PROBLEM REQUIREMENTS:
Go through the listing and copy each line with the string "computer".

# # # #

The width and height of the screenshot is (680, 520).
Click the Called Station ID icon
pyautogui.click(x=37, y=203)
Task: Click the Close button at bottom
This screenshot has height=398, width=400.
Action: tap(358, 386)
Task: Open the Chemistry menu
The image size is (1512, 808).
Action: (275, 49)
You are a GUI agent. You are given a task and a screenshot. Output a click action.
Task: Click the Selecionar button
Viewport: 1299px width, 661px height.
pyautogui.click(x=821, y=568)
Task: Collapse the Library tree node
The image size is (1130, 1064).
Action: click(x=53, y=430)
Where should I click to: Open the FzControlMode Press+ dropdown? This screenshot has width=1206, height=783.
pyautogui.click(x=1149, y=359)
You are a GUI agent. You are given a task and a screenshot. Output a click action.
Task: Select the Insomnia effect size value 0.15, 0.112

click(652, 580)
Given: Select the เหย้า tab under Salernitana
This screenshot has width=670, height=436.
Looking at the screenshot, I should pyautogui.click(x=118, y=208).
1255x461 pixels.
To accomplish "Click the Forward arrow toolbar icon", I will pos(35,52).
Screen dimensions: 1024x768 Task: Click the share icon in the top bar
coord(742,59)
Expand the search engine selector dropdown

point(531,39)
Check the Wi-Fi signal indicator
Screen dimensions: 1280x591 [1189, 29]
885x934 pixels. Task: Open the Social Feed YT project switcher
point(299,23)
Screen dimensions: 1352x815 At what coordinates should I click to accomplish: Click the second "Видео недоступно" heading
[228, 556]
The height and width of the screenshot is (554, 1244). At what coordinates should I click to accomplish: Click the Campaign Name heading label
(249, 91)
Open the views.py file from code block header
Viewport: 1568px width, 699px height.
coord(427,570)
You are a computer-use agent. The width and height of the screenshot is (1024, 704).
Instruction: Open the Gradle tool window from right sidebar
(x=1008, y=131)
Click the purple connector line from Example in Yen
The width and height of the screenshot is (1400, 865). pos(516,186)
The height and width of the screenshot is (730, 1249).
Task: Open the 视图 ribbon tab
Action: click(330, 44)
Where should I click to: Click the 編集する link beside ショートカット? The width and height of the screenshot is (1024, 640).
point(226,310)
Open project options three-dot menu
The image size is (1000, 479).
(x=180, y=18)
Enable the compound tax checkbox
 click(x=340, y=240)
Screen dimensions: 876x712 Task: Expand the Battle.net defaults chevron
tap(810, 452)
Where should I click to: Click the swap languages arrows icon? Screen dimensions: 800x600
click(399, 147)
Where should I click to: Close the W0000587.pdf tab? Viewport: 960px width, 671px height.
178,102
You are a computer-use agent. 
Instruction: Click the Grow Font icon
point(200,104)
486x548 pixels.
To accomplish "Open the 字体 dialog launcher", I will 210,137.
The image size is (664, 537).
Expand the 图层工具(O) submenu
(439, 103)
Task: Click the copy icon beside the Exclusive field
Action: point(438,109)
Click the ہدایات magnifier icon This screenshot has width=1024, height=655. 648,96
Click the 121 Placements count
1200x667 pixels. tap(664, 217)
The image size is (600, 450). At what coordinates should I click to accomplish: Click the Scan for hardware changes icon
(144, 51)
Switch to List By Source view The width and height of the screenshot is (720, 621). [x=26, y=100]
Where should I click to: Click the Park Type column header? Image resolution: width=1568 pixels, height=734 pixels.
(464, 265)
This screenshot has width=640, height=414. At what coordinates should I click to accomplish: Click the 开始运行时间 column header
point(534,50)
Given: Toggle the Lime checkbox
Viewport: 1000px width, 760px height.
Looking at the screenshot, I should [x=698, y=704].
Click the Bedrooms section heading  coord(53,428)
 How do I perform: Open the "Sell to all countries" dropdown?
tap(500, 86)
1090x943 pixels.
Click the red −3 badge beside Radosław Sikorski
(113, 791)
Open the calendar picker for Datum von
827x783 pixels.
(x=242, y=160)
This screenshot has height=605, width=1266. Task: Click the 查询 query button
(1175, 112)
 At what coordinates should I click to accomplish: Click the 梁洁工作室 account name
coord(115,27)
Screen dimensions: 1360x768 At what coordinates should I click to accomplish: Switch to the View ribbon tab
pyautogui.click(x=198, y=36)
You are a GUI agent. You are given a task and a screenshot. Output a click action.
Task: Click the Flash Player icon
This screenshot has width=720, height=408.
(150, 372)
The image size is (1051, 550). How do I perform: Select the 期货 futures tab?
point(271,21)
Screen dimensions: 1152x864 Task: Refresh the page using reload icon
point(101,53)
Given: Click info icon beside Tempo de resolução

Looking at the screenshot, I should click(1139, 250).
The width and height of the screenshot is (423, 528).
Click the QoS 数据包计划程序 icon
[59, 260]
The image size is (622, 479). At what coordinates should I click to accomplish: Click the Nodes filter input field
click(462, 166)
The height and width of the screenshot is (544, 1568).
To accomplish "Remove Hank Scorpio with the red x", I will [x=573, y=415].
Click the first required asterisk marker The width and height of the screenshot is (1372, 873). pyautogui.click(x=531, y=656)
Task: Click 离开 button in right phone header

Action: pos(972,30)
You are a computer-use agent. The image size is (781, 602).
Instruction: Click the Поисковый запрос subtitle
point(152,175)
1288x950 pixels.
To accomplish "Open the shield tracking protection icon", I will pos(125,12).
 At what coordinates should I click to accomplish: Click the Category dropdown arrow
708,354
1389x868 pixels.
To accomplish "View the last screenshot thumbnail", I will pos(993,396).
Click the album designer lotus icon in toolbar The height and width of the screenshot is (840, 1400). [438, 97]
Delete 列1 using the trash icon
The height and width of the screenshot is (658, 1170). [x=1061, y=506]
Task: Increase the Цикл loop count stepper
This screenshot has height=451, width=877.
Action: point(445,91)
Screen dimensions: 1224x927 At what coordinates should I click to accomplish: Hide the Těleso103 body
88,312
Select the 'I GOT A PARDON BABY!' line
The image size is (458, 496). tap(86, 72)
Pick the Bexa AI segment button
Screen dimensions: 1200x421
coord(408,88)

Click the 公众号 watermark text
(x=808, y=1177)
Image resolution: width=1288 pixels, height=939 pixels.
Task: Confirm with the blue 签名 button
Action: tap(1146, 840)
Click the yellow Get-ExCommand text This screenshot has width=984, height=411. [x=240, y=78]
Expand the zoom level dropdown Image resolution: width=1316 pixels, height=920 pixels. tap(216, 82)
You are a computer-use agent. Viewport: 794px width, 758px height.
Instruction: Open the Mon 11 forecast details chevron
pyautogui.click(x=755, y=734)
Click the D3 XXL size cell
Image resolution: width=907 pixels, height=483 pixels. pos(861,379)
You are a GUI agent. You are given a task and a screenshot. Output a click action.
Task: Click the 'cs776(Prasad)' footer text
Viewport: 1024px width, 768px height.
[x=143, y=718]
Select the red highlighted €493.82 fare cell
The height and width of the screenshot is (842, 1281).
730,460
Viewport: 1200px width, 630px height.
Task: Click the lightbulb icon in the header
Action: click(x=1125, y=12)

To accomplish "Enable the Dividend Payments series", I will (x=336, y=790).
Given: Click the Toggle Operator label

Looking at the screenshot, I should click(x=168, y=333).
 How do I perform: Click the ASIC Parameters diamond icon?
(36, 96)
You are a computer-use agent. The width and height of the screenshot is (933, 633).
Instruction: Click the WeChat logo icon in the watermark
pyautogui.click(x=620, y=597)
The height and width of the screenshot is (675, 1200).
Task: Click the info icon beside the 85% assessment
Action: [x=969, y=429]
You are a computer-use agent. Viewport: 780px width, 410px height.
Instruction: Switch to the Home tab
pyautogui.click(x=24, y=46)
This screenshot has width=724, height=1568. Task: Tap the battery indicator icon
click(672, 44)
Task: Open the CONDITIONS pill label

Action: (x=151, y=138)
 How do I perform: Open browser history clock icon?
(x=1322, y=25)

# # # #

COMPLETED TASK:
You are a computer-use agent. The width and height of the screenshot is (1024, 704).
You are a computer-use agent. 
You are a computer-use agent. The image size is (781, 602).
You are a computer-use agent. Viewport: 794px width, 758px height.
You are a computer-use agent. The width and height of the screenshot is (933, 633).
You are a computer-use agent. Viewport: 780px width, 410px height.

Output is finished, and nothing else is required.